The realms of the Elves in Middle-earth are their last bastions in this kingdom. The Elves are in fact about to leave the world and retire to the countries beyond the sea. Originally, humans could also travel to these countries, but they have slowly pulled further and further back, and it is no longer possible for humans to get there under their own power.
In medieval literature, the realm of the elves is described as a parallel world alongside the human world. It is a wonderful but dangerous place. Tolkien himself writes:
“The Elves’ world is wide and deep and high and filled with many things: all manner of beasts and birds are found there; shoreless seas and stars uncounted; beauty that is an enchantment, and an ever-present peril; both joy and sorrow as sharp as swords. In that realm a man may, perhaps, count himself fortunate to have wandered, but its very richness and strangeness tie the tongue of a traveller who would report them. And while he is there, it is dangerous for him to ask too many questions, lest the gates should be shut and the keys be lost.”

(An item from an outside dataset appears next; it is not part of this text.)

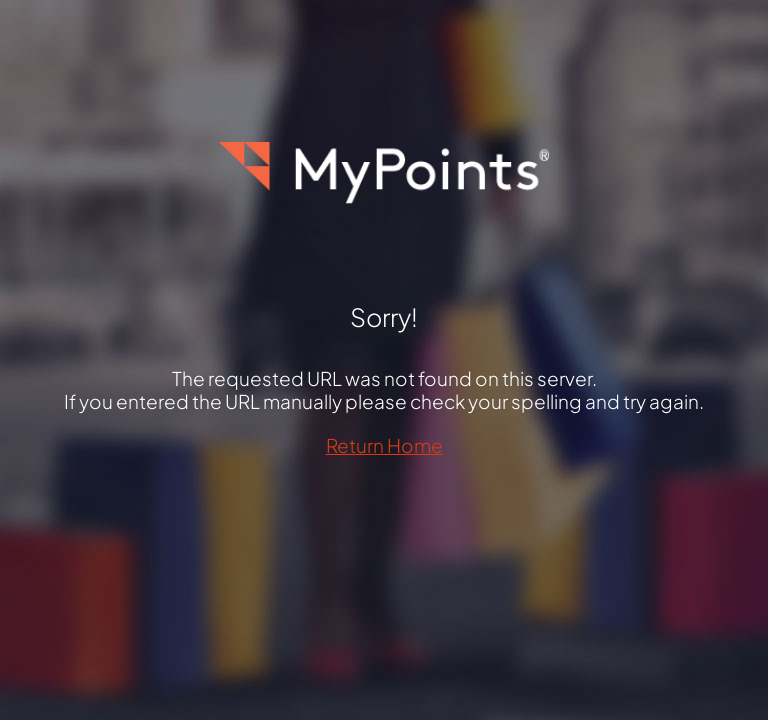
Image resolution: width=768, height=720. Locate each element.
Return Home (384, 445)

For Tolkien, this was a realm that actually existed. A realm that exists in the common intellectual thinking and which is constantly expanded or developed when the author further brews existing stories and their elements. Tolkien’s universe is on the one hand created, but also a further development of the mythological heritage which helps to keep it alive. It is part of human nature and the “more precise and clear the reason is, the better the fantasy world it creates”.